- _TEXT TO READ_:
Estimates by the US National Security Council project that a Chinese invasion and the loss of TSMC could disrupt the world economy to the tune of more than $1 trillion, around twice the value of the entire semiconductor industry’s annual global sales.
That doomsday scenario injects a new dynamic to Washington’s war-gaming that highlights an uncomfortable dilemma: For all the talk of strong support for the government in Taipei, the US has concluded that it’s too dependent on Taiwan for the kind of advanced chips that are essential for the latest smartphones and next-generation military hardware, and is working to build more domestic capacity as a result.
“The focus among policymakers — and this is true of the US and elsewhere — is of understanding where risks are or concentration is,” said Chris Miller, an associate professor at Tufts University and the author of Chip War: The Fight for the World’s Most Critical Technology. The chip industry’s concentration in Taiwan, he said, “has raised red flags.”
The following account of the contingency planning being undertaken was provided by multiple officials and former officials who requested anonymity to speak candidly. They stressed that plans are purely hypothetical and many details remain unresolved.
The US sees Taiwan as a key part of a new chip alliance it’s trying to set up, and last month the Senate Committee on Foreign Relations approved an act conveying staunch support. Despite those reassurances, Taipei is feeling pressured by Washington on the chip front as attempts are also made to reduce Taiwan’s role in the global supply chain, effectively diminishing what President Tsai Ing-wen has called the island’s “Silicon Shield.” China views the democratically governed island of Taiwan as its territory.
The paradox was on show during Kamala Harris’s September visit to Asia. Hours before hailing Taiwan’s technological contributions to the “global good,” the vice president touted a new US bill authorizing $50 billion for semiconductor research and manufacturing in America.
“Our dependence on Taiwan for chips is, you know, cut substantially,” Commerce Secretary Gina Raimondo said Sept. 29, when asked at an Atlantic Council event where she saw the US in 10 years. “It’s just like a new dawn.”
TSMC’s might lies in its leading-edge technologies and its indispensable role in keeping the global economy humming. Companies including Apple Inc., Tesla Inc. and Volkswagen AG all need chips from TSMC, and so does the US military. California-based Intel Corp. is a couple of generations behind the Taiwanese company’s technology and is struggling to catch up.

- _RECORDED INFORMATION_:

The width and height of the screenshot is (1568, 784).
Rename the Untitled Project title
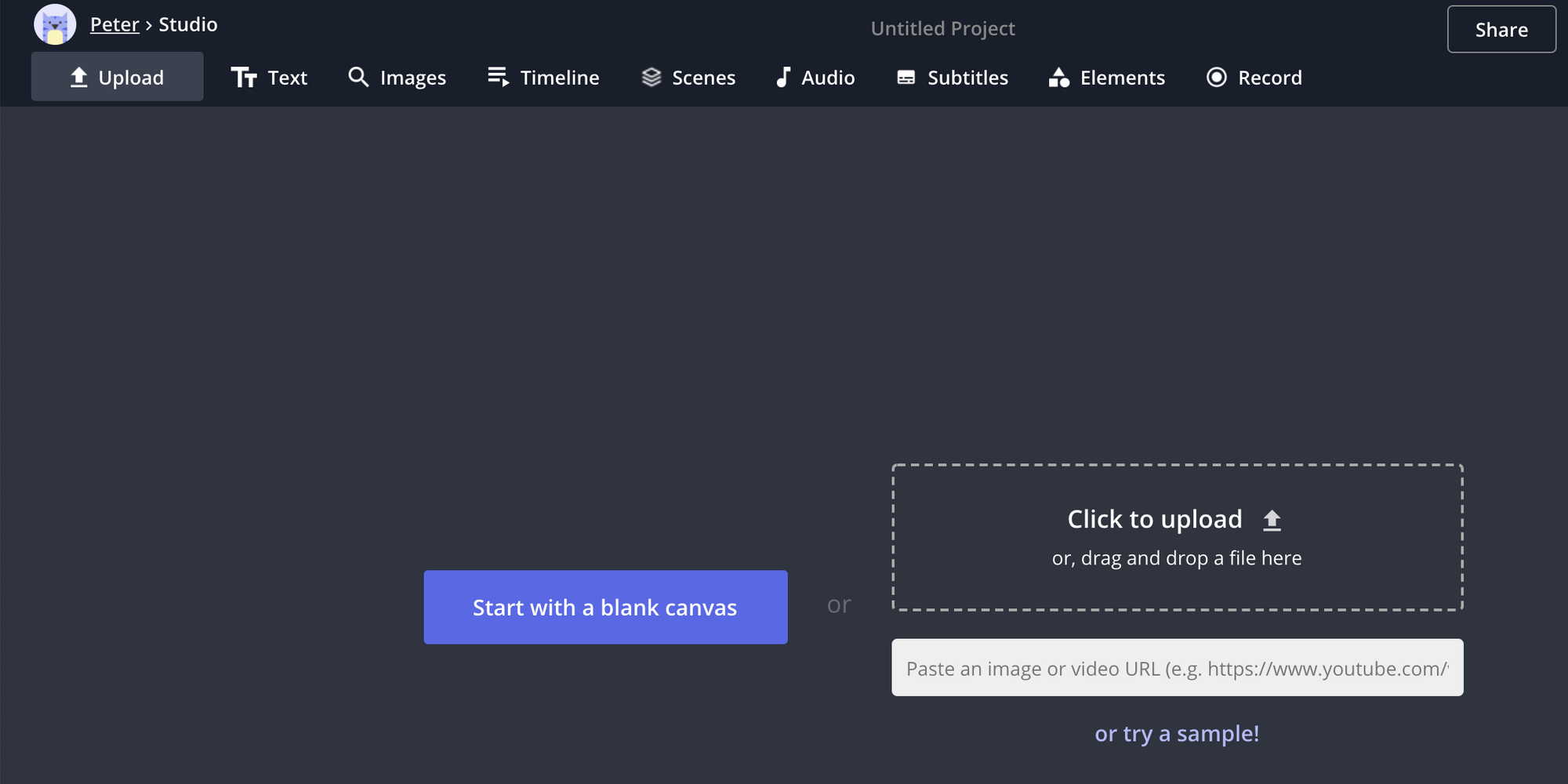click(942, 29)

- _SET OF TASKS_:
• a. According to the passage on Taiwan's chip industry, how much could a Chinese invasion and the loss of TSMC disrupt the world economy, in the US National Security Council's estimate?
• b. Which people are named in the passage on Taiwan's chip industry? List every one.
• c. How would you put this sentence from the passage on Taiwan's chip industry into Spanish: "China views the democratically governed island of Taiwan as its territory."
The lines have no connection to the passage on Taiwan's chip industry.

- _PER-TASK OUTPUTS_:
• a. More than $1 trillion.

• b. Chris Miller, Tsai Ing-wen, Kamala Harris, Gina Raimondo

• c. China considera la isla de Taiwán, gobernada democráticamente, como su territorio.